Archr

joined 2 years ago
[–] Archr@lemmy.world 1 points 2 weeks ago

Without knowing what game you were having issues with I can't provide much help. I would first recommend checking https://protondb.com/ to see the games status and if other people are running into issues. Most of the fixes are as simple as just switching what proton version you are using. (if someone recommends using a GloriousEggroll (GE) version of Proton then look into the app proton-up-qt, on your software center).

But I will admit many solutions on protondb are much more "involved".

As far as non-steam suggestions. I would start with heroic games launcher. I have had a very easy time with playing games through HGL, either EpicGames or GoG.

Outside of that, lutris is good. If you go to their website then there are one click installs for a bunch of games. This is mostly how I play things like battle.net games.

Then on the technical side of things is bottles. But that is the much more "build it yourself" option.

[–] Archr@lemmy.world 1 points 2 weeks ago

Even debian will let you download a Deb, double-click it in the file browser, and install it.

[–] Archr@lemmy.world 6 points 2 weeks ago (4 children)

If you are just doing word processing, browsing the web, and playing video games then absolutely. Yes.

There have been gui tools available to install packages, configure networking/wifi, and manipulate files. For a long time now. Especially with the integration of Flatpak and snaps into gui-based package managers (like pop shop) it has become quite simple for any "regular", non-technical user to manage the basics and even the intermediates of any system (depending on the distro).

Where things will likely fall short is with troubleshooting.
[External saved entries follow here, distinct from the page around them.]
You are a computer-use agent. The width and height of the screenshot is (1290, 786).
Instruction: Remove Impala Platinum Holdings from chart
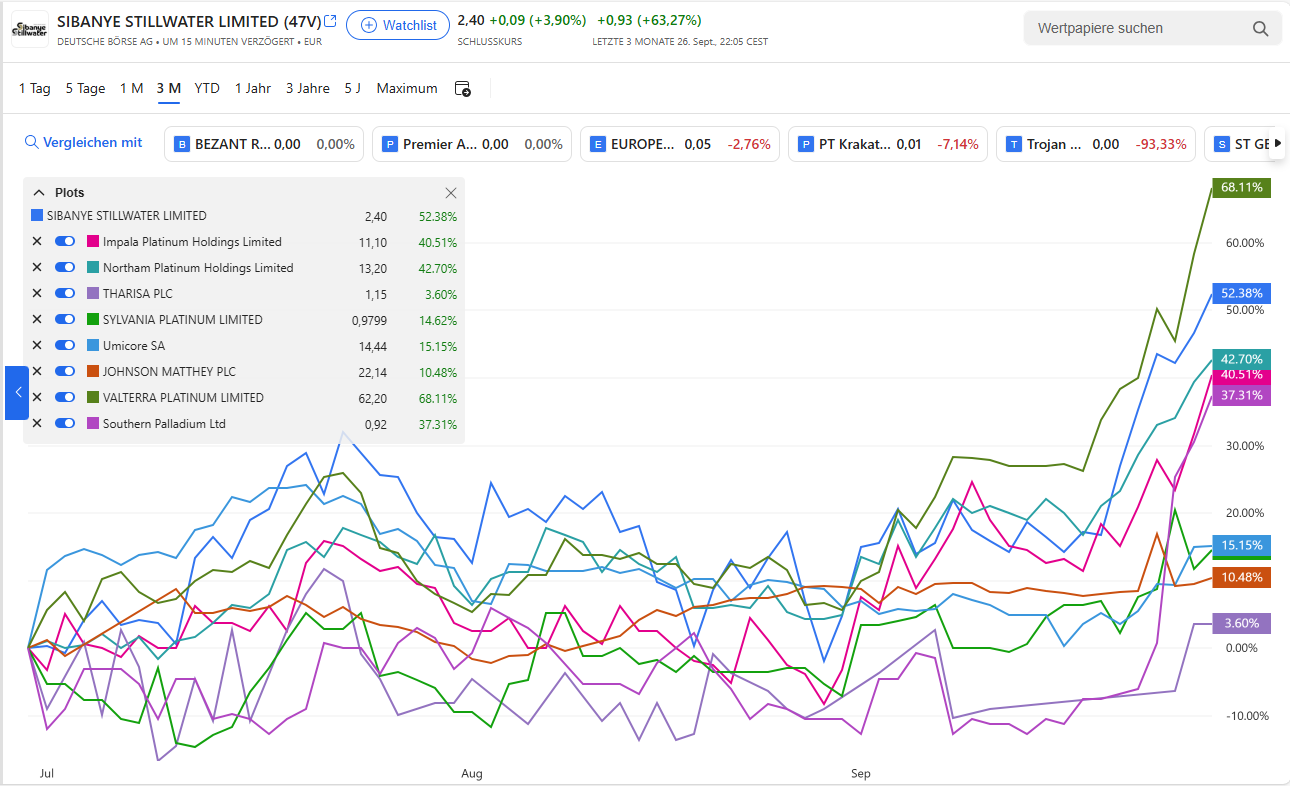37,241
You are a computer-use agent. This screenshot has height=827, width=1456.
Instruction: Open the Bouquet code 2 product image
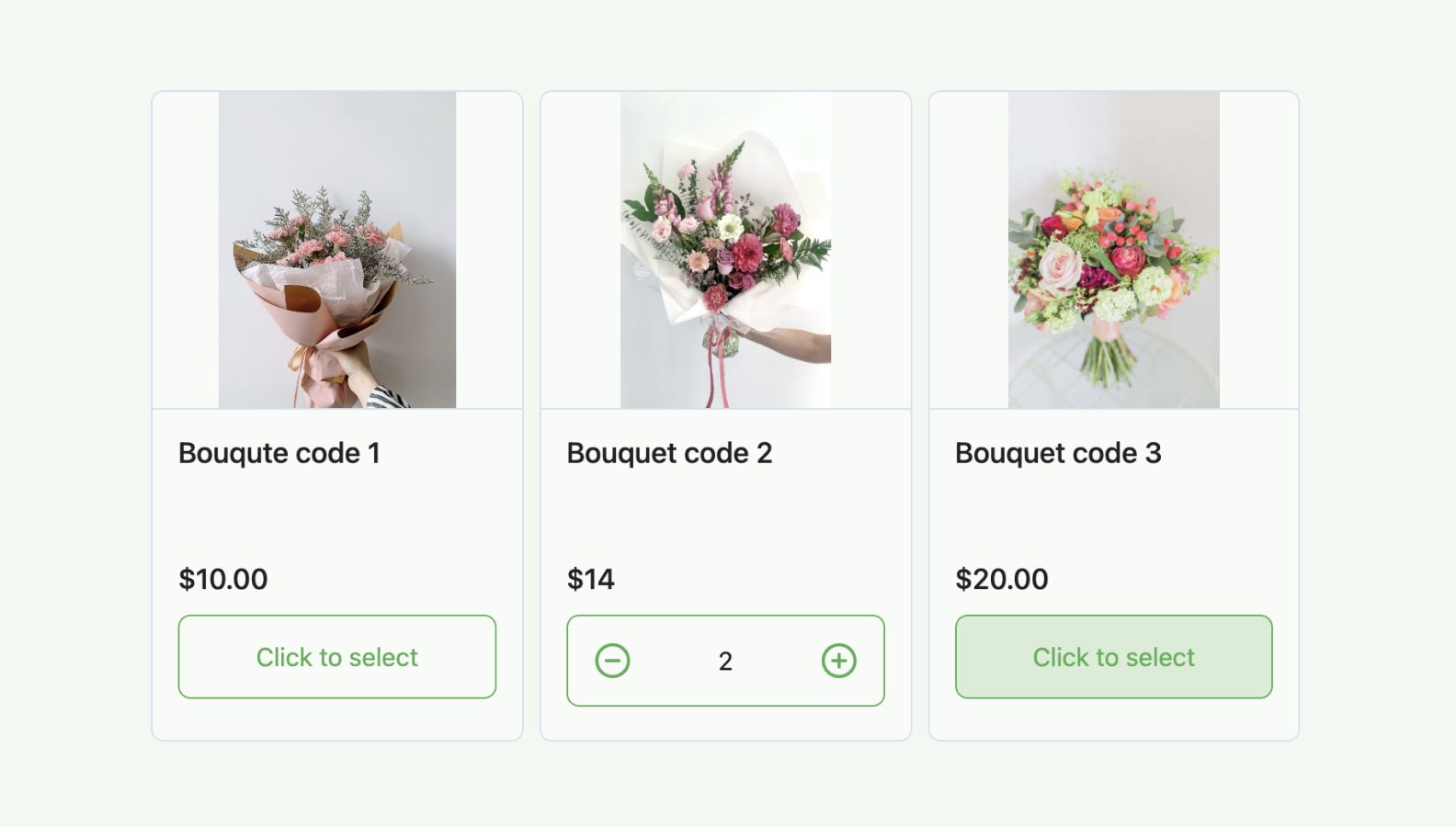coord(724,248)
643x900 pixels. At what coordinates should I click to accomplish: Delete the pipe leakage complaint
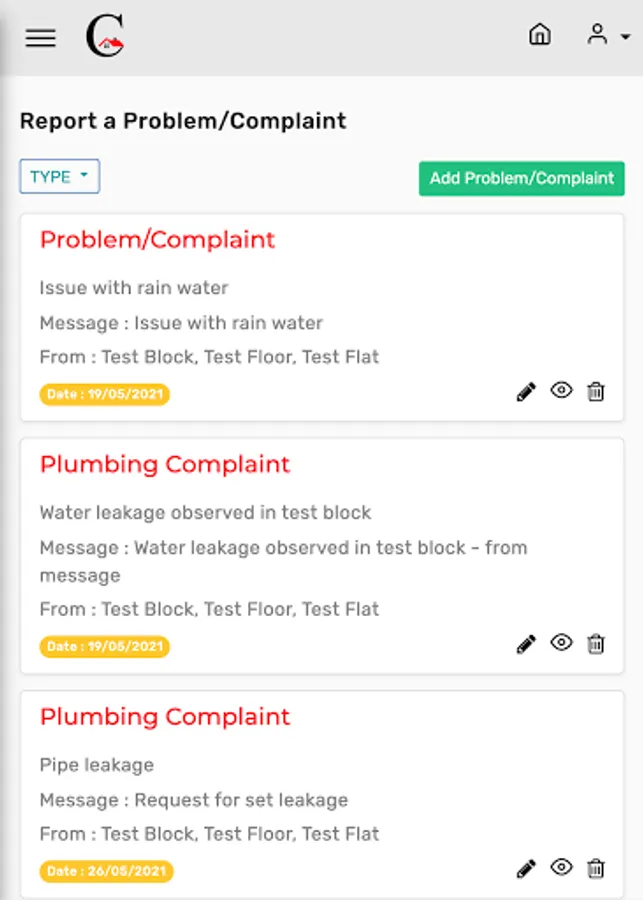click(596, 869)
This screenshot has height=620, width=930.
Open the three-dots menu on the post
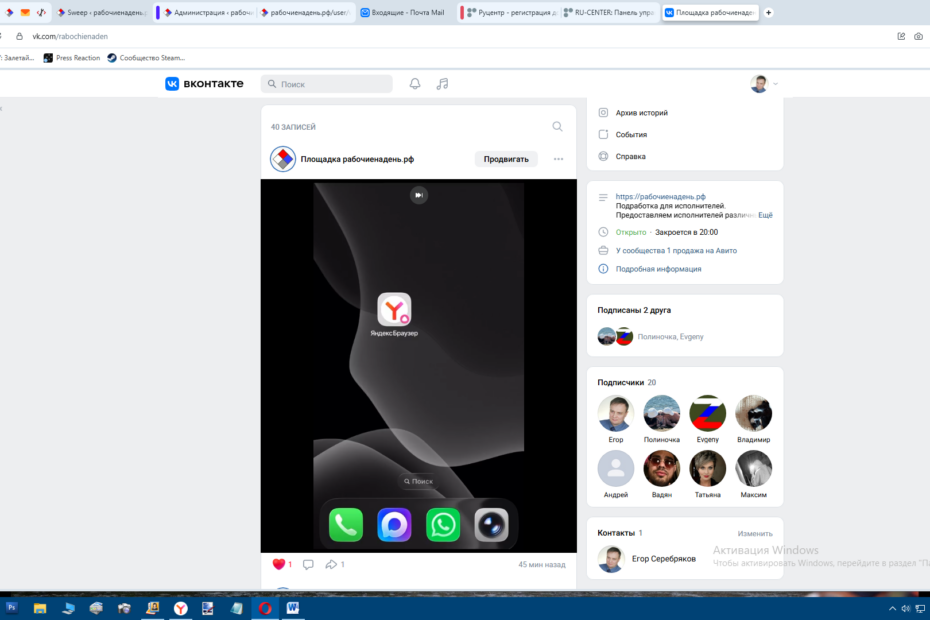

But to solve that we would need to build something like the windows troubleshooter. But with so applications owned by so many different groups it would be difficult/near impossible to write a troubleshooter to integrate them together.

Though I am also a bit of a hackerman so I probably also don't realize how much I use the terminal for normal things.

[–] Archr@lemmy.world 1 points 1 month ago (1 children)

I've been using tiny media manager for this. It supports pulling information from a bunch of different providers. (there is a subscription) but for most basic use cases the free version is perfectly fine.

Tmm won't do markdown, but it will do nfo files.

[–] Archr@lemmy.world 4 points 1 month ago

This. Words are descriptive not prescriptive.

As long as the person understood what you meant,which they almost certainly did as they corrected you, then the words that you used don't really matter.

Note, this doesn't mean all words are inoffensive.

[–] Archr@lemmy.world 4 points 1 month ago (2 children)

Not OP. But I'll give my feedback on why I stopped using android auto.

Let me preface this with most everything in the app is fine. Navigating around the interface is maybe a bit janky but not something that I couldn't get used to.

The main thing that pushed me away from it is the constant crashing (crash every 1-3 minutes). I understand it to be a somewhat rare issue. But through my research I have not found any way to consistently solve the issue despite finding threads that were posted years ago.

The closest I had come to a solution was to clear some app caches (like Google maps) and that would fix it for the next day or two. But it would always eventually go back to constant crashing. It just became too frustrating to deal with.

[–] Archr@lemmy.world 2 points 1 month ago

God forbid anyone uses anyone else's art as a reference. /s

The answer to your question is whether they drew the art/wrote the code themselves. Ie. Not tracing or just renaming variables.

[–] Archr@lemmy.world 2 points 1 month ago

I use Mac at work :). Most of my group uses Mac with a few using windows. There have been some people who have tried using fedora but the support for some enterprise apps is just not there. But I do get to manage around 100 RHEL systems. So I still get plenty of linux time at work.

[–] Archr@lemmy.world 1 points 2 months ago (1 children)

This exactly. It feels like everything gets thrown in documents and then it just becomes one big mess. Game saves, coding projects. I've even seen some apps put their configs in Documents.

[–] Archr@lemmy.world 7 points 2 months ago (3 children)

I wish more icon packs had these sort of additional icons.

I wish there were a few more default home directories like games and books. It would make me much more likely to use them overall.

[–] Archr@lemmy.world 10 points 2 months ago (1 children)

You don't need to install it to try it. Many distros will let you try the os while it is booted off of the usb. Ofc this doesn't give you all the functionality and you won't be able to save data. But you will at least see the performance is better.